There’s no evidence to suggest that this mental substitution will lead to better outcomes.
Relevant Sequences post: Scientific Evidence, Legal Evidence, Rational Evidence. I think this may be a byproduct of the leadership of governmental organizations having too many lawyers (and legal culture); the “only a published peer-reviewed study counts as evidence” thing seems like a natural result of hybridizing the legal notion of evidence (something admissible in court) with the scientific notion of evidence (something produced via the scientific method).
To pick a nit: science accepts (or should accept) evidence which is not produced “via the scientific method”. Ordinary everyday experience, anecdotes from friends, historical records, intuitive arguments about “beauty” or “naturalness”, inferences from causal models, and pure math all contribute to scientific knowledge. The reason for privileging scientific experiment over most of these is not that the others cannot be evidence, but that rigorous experiment allows us to more thoroughly rule out alternate explanations and establish causation.

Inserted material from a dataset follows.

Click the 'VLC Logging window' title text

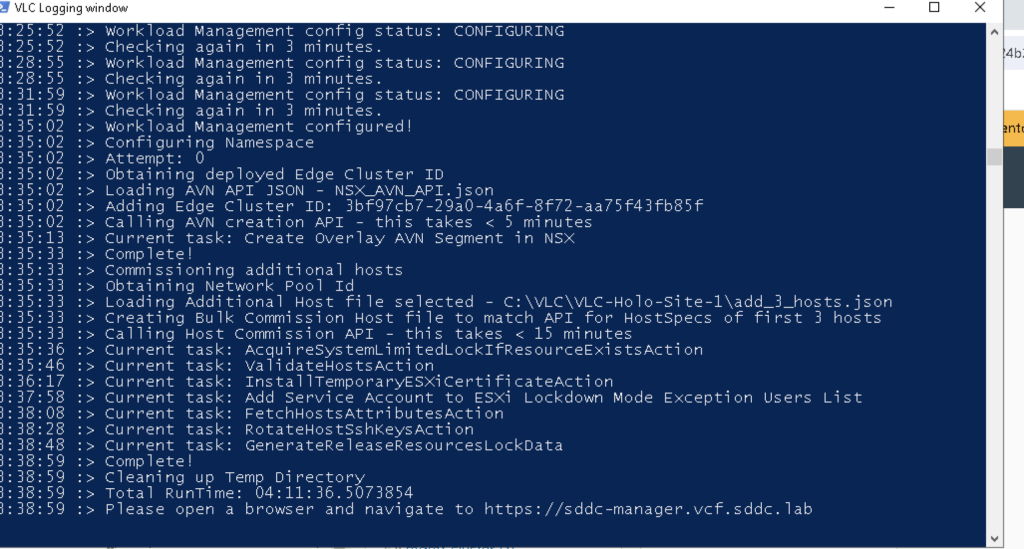pyautogui.click(x=70, y=8)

You probably already know this, but it’s worth reiterating given the context of the above.
nit on the nit: anything that is in fact used to produce science becomes by definition part of the scientific method.

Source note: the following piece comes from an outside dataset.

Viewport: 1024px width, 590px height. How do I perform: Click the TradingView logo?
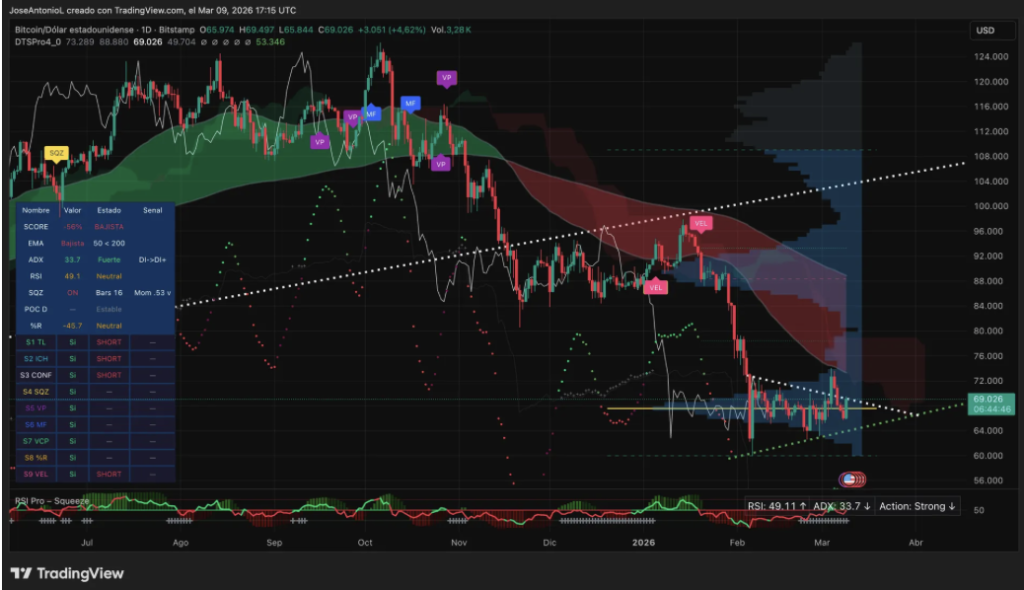[67, 573]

And within research the distintiction whether something is on the “anecdotes from friends level” or “meta-analyses from decades” is a pretty significant one.
And if we as someone to “believe science” that is often how their personal “anecdotes from friends” level clashes with productions from professional belief formers.
The danger model where science gets ignored is when that everyday experience dominates and that is suspected to form bad epistemics. There is atleast the idea hovering around that science is more reliable because it can get by without the utilization of this kind of “dirty epistemics” that scienced should strive to be as dirt-free as possible to practise.
This is the basic problem is the WHO believing in Evidence-based Medicine. In that paradigm you don’t use reasons that aren’t proper evidence for making medical decisions.
I think it’s a useful mental check of what you really mean. It can lead you astray (e.g. “there is no reason to suggest that vaccine cause autism” is not obviously false, not without proper research), but it certainly works in the cases you describe.
Another aspect than the degere of support that such pharasing might refer to is the method of knowing. If one believed image boards and based on such evidence is pretty certain about something, that might be a high degree of support but trust in those information and judgement sources is not shared. A health authority might feel a pressure and can be argued that it should base its stances on things that have societal basis and which it can stand behind. If you as an individual act on rumors you take on the responcibility of possibly being reckless with your actions that they are maladaptive. Is a health authority in position to be reckless on behalf of the public? If you are going to shout fire in a crowded threather it is one thing to note whether there is a fire or not but weighing trampling deaths vs fireburn deaths (and I guess vs play restarts) is another lineation to make decision on.
If you see a spider and are mortally afraid it might make sense to be empathetic to you being afraid but be firm in that death is not to be expected, ie it is understandable to have the reaction and the reaction is around but there is a second line of logic that suggests another line of action.
A very important special case of this: There is no evidence that COVID vaccination reduces transmission.
I expect this will be directly useful in my discussions with relatives/friends who are not the LW type. I do have trouble with getting them to ‘accept’ Bayesian thinking first and then moving on to the topic at hand. Bypassing it this way might give better results. Thank you for this post!